→ **WHAT IS REQUIRED**
Would you repeat every line below exactly, please?

[Saved entries]
►

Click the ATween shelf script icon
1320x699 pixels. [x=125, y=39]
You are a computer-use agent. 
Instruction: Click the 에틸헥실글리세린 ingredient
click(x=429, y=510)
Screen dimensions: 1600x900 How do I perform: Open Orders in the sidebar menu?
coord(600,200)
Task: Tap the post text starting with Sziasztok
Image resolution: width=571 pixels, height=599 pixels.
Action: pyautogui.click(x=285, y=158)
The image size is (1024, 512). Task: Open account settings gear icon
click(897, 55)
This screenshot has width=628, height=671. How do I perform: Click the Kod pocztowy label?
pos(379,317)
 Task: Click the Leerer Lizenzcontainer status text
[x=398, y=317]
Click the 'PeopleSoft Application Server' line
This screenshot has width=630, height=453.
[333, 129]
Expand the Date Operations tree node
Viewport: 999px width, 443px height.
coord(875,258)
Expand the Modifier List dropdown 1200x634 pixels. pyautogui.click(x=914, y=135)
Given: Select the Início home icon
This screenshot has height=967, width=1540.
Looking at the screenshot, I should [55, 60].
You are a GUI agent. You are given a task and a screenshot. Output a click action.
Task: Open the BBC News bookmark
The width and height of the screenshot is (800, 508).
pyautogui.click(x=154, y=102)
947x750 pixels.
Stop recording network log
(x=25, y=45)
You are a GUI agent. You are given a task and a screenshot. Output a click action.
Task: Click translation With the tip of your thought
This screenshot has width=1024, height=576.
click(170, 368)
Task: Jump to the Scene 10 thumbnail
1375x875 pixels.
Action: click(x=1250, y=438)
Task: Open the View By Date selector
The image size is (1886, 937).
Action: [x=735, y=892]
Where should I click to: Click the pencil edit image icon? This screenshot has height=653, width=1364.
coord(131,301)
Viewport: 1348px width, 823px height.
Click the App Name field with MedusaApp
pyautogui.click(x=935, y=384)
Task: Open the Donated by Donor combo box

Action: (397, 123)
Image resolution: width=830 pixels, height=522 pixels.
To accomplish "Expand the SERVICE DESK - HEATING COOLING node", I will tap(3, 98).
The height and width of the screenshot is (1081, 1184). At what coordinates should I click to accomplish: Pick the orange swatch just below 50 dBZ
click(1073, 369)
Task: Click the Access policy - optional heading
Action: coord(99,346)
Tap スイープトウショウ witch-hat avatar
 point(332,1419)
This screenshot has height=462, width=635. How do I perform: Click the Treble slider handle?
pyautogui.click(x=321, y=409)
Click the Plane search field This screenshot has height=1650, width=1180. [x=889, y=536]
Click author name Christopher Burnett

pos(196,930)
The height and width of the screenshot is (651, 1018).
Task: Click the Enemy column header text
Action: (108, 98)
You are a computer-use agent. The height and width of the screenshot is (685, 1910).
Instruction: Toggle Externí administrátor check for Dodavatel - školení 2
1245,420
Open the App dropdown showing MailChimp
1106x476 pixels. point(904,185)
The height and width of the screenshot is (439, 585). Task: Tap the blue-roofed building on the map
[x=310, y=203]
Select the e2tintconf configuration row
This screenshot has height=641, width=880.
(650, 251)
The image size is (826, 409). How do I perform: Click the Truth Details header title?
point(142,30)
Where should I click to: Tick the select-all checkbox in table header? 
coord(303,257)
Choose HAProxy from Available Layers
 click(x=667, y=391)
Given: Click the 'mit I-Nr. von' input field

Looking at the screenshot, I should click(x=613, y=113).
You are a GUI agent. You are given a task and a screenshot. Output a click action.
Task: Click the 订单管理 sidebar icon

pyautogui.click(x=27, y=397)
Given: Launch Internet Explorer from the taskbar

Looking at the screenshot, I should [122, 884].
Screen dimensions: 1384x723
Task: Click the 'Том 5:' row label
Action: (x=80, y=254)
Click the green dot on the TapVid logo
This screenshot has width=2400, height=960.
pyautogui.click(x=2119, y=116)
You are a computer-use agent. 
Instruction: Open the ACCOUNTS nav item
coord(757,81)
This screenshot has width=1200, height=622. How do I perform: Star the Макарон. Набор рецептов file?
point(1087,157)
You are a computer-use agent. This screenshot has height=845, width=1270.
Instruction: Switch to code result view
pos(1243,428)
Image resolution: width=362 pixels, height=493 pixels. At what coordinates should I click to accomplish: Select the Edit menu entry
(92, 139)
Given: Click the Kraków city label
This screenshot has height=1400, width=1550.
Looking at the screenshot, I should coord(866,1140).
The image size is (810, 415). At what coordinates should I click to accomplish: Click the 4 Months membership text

◄

→ **PROBLEM SOLUTION**
Click the ATween shelf script icon
1320x699 pixels. [x=125, y=39]
You are a computer-use agent. 
Instruction: Click the 에틸헥실글리세린 ingredient
click(x=429, y=510)
Screen dimensions: 1600x900 How do I perform: Open Orders in the sidebar menu?
coord(600,200)
Task: Tap the post text starting with Sziasztok
Image resolution: width=571 pixels, height=599 pixels.
Action: pyautogui.click(x=285, y=158)
The image size is (1024, 512). Task: Open account settings gear icon
click(897, 55)
This screenshot has width=628, height=671. How do I perform: Click the Kod pocztowy label?
pos(379,317)
 Task: Click the Leerer Lizenzcontainer status text
[x=398, y=317]
Click the 'PeopleSoft Application Server' line
This screenshot has width=630, height=453.
[333, 129]
Expand the Date Operations tree node
Viewport: 999px width, 443px height.
coord(875,258)
Expand the Modifier List dropdown 1200x634 pixels. pyautogui.click(x=914, y=135)
Given: Select the Início home icon
This screenshot has height=967, width=1540.
Looking at the screenshot, I should [55, 60].
You are a GUI agent. You are given a task and a screenshot. Output a click action.
Task: Open the BBC News bookmark
The width and height of the screenshot is (800, 508).
pyautogui.click(x=154, y=102)
947x750 pixels.
Stop recording network log
(x=25, y=45)
You are a GUI agent. You are given a task and a screenshot. Output a click action.
Task: Click translation With the tip of your thought
This screenshot has width=1024, height=576.
click(170, 368)
Task: Jump to the Scene 10 thumbnail
1375x875 pixels.
Action: click(x=1250, y=438)
Task: Open the View By Date selector
The image size is (1886, 937).
Action: [x=735, y=892]
Where should I click to: Click the pencil edit image icon? This screenshot has height=653, width=1364.
coord(131,301)
Viewport: 1348px width, 823px height.
Click the App Name field with MedusaApp
pyautogui.click(x=935, y=384)
Task: Open the Donated by Donor combo box

Action: (397, 123)
Image resolution: width=830 pixels, height=522 pixels.
To accomplish "Expand the SERVICE DESK - HEATING COOLING node", I will tap(3, 98).
The height and width of the screenshot is (1081, 1184). At what coordinates should I click to accomplish: Pick the orange swatch just below 50 dBZ
click(1073, 369)
Task: Click the Access policy - optional heading
Action: coord(99,346)
Tap スイープトウショウ witch-hat avatar
 point(332,1419)
This screenshot has height=462, width=635. How do I perform: Click the Treble slider handle?
pyautogui.click(x=321, y=409)
Click the Plane search field This screenshot has height=1650, width=1180. [x=889, y=536]
Click author name Christopher Burnett

pos(196,930)
The height and width of the screenshot is (651, 1018).
Task: Click the Enemy column header text
Action: (108, 98)
You are a computer-use agent. The height and width of the screenshot is (685, 1910).
Instruction: Toggle Externí administrátor check for Dodavatel - školení 2
1245,420
Open the App dropdown showing MailChimp
1106x476 pixels. point(904,185)
The height and width of the screenshot is (439, 585). Task: Tap the blue-roofed building on the map
[x=310, y=203]
Select the e2tintconf configuration row
This screenshot has height=641, width=880.
(650, 251)
The image size is (826, 409). How do I perform: Click the Truth Details header title?
point(142,30)
Where should I click to: Tick the select-all checkbox in table header? 
coord(303,257)
Choose HAProxy from Available Layers
 click(x=667, y=391)
Given: Click the 'mit I-Nr. von' input field

Looking at the screenshot, I should click(x=613, y=113).
You are a GUI agent. You are given a task and a screenshot. Output a click action.
Task: Click the 订单管理 sidebar icon

pyautogui.click(x=27, y=397)
Given: Launch Internet Explorer from the taskbar

Looking at the screenshot, I should [122, 884].
Screen dimensions: 1384x723
Task: Click the 'Том 5:' row label
Action: (x=80, y=254)
Click the green dot on the TapVid logo
This screenshot has width=2400, height=960.
pyautogui.click(x=2119, y=116)
You are a computer-use agent. 
Instruction: Open the ACCOUNTS nav item
coord(757,81)
This screenshot has width=1200, height=622. How do I perform: Star the Макарон. Набор рецептов file?
point(1087,157)
You are a computer-use agent. This screenshot has height=845, width=1270.
Instruction: Switch to code result view
pos(1243,428)
Image resolution: width=362 pixels, height=493 pixels. At what coordinates should I click to accomplish: Select the Edit menu entry
(92, 139)
Given: Click the Kraków city label
This screenshot has height=1400, width=1550.
Looking at the screenshot, I should coord(866,1140).
The image size is (810, 415). At what coordinates should I click to accomplish: Click the 4 Months membership text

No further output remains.